== Provided entries

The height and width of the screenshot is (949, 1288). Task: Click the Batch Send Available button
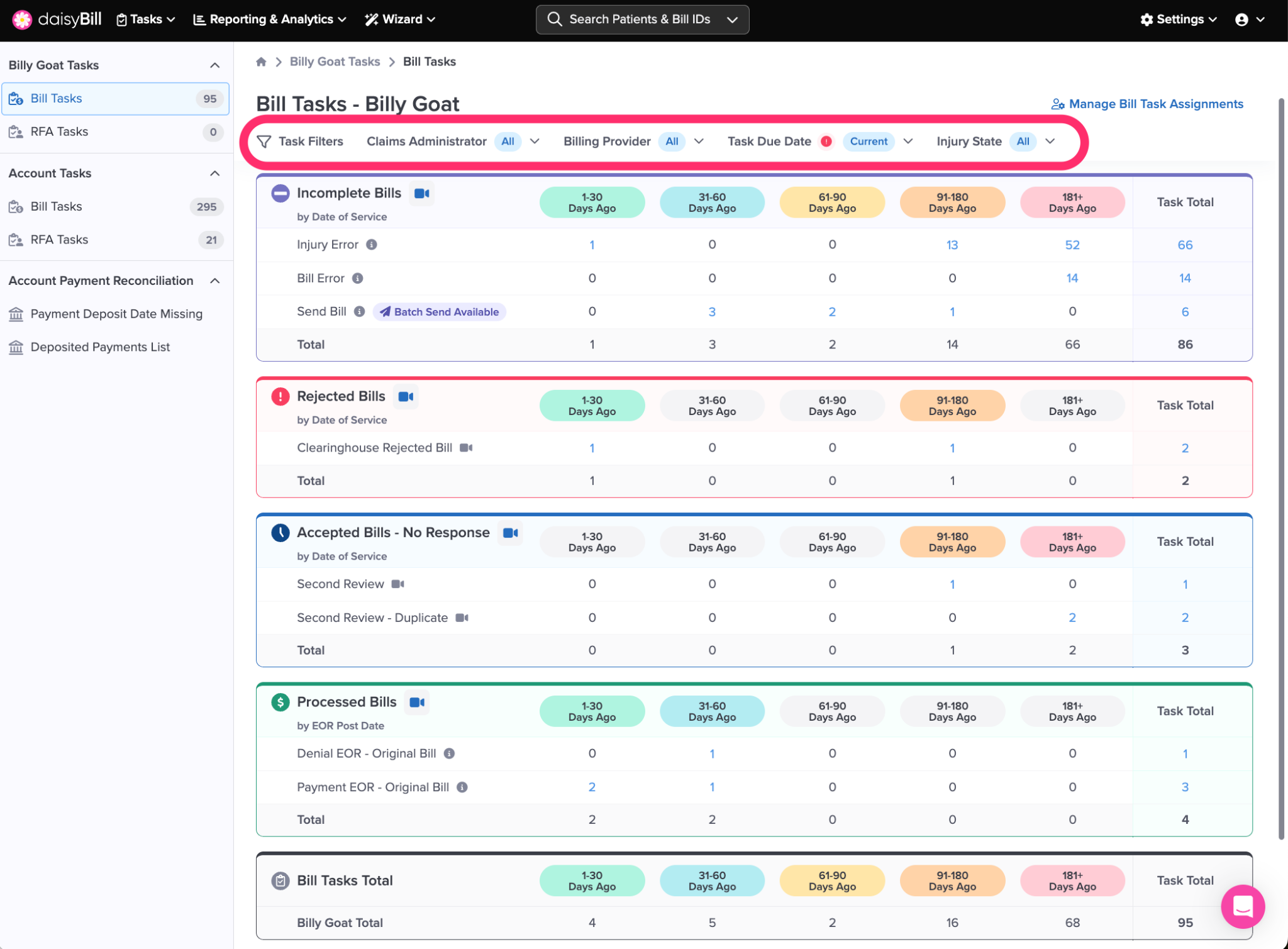pyautogui.click(x=440, y=312)
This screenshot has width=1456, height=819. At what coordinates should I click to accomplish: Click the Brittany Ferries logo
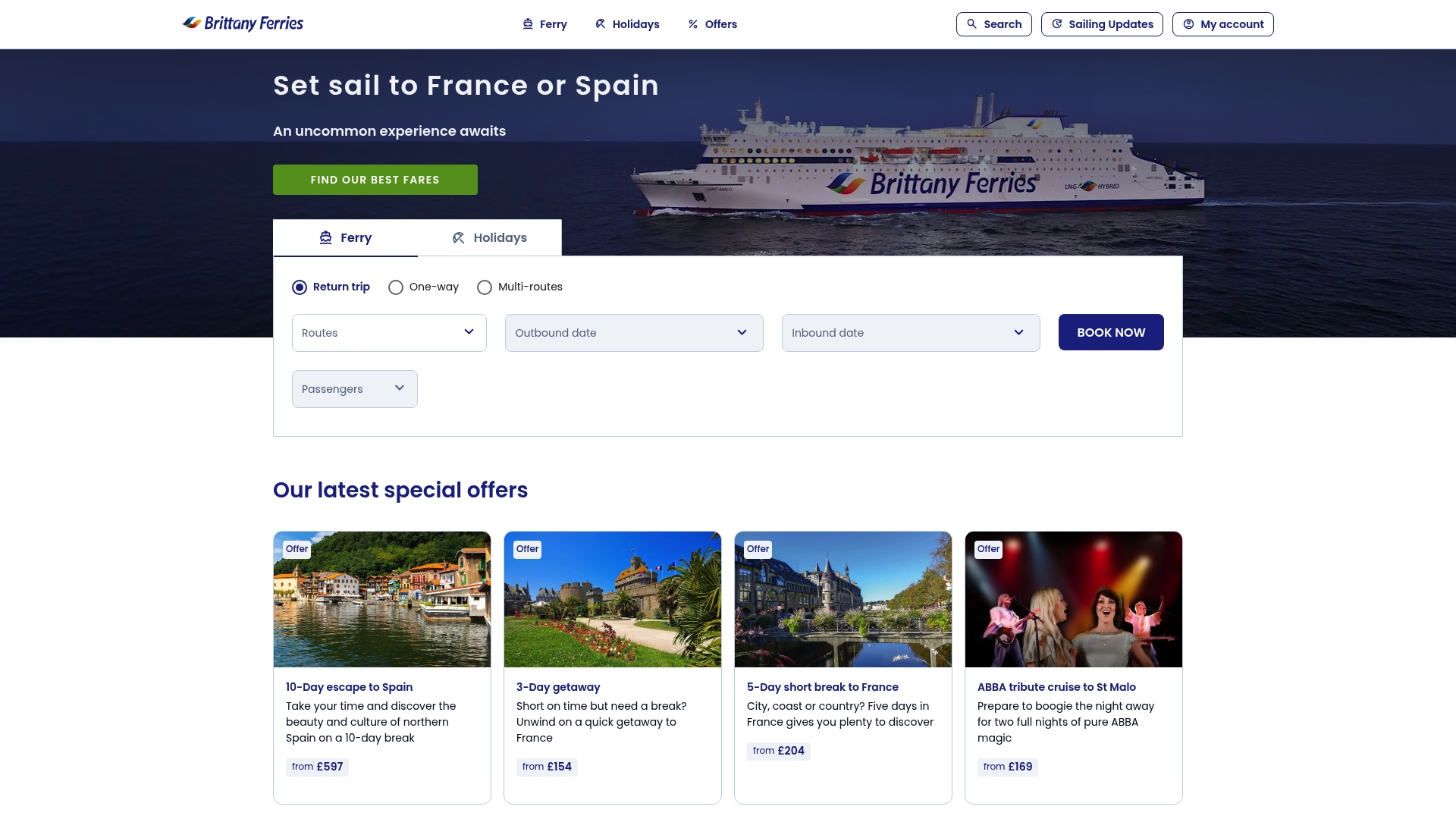click(x=243, y=24)
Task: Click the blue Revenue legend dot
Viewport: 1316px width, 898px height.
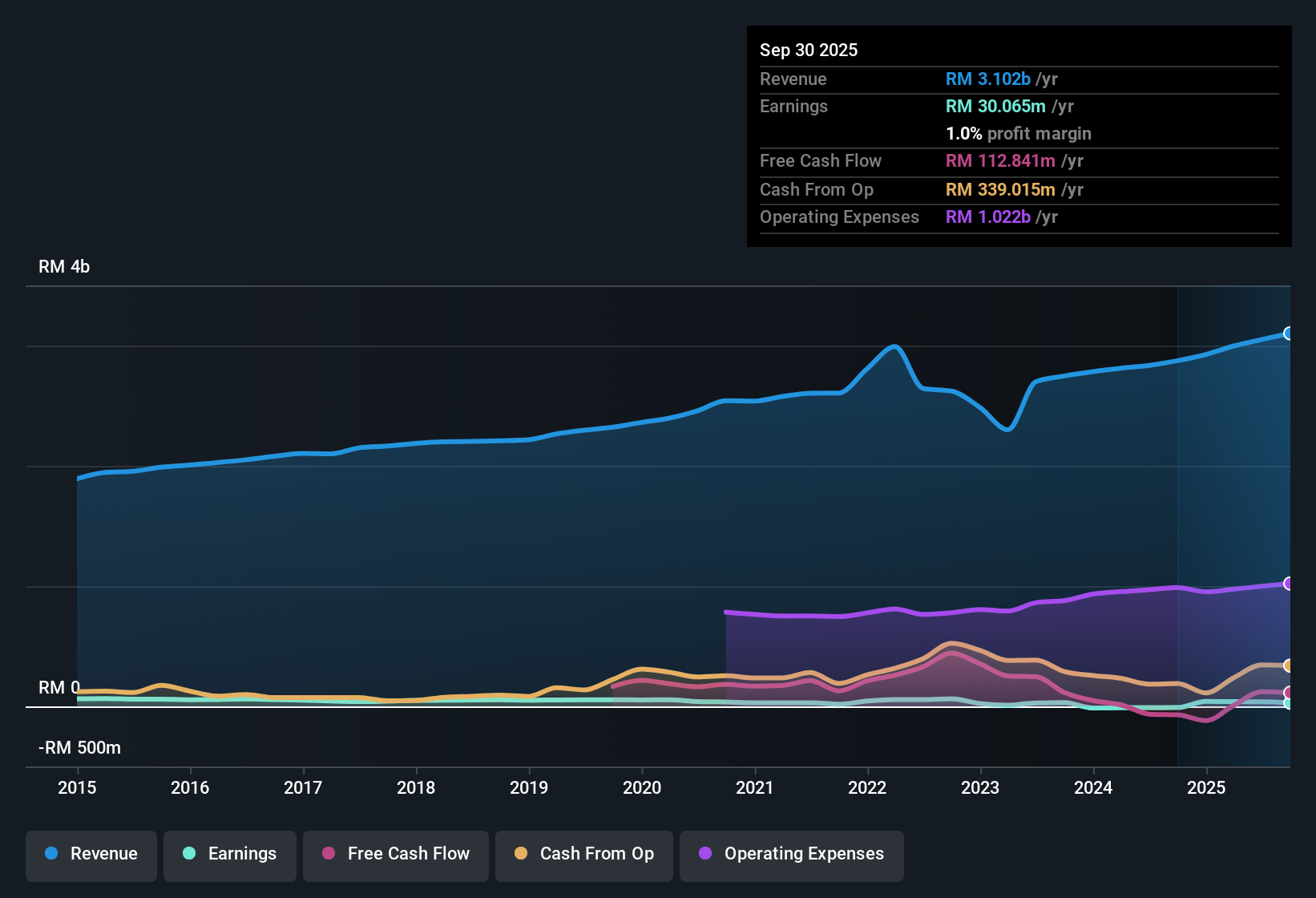Action: (x=50, y=854)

====

▸ What is needed: Output the complete listing exactly as it appears, except for the images.

▸ Result:
The height and width of the screenshot is (949, 1288). Task: Click the Batch Send Available button
pyautogui.click(x=440, y=312)
This screenshot has width=1456, height=819. At what coordinates should I click to accomplish: Click the Brittany Ferries logo
click(x=243, y=24)
Task: Click the blue Revenue legend dot
Viewport: 1316px width, 898px height.
Action: (x=50, y=854)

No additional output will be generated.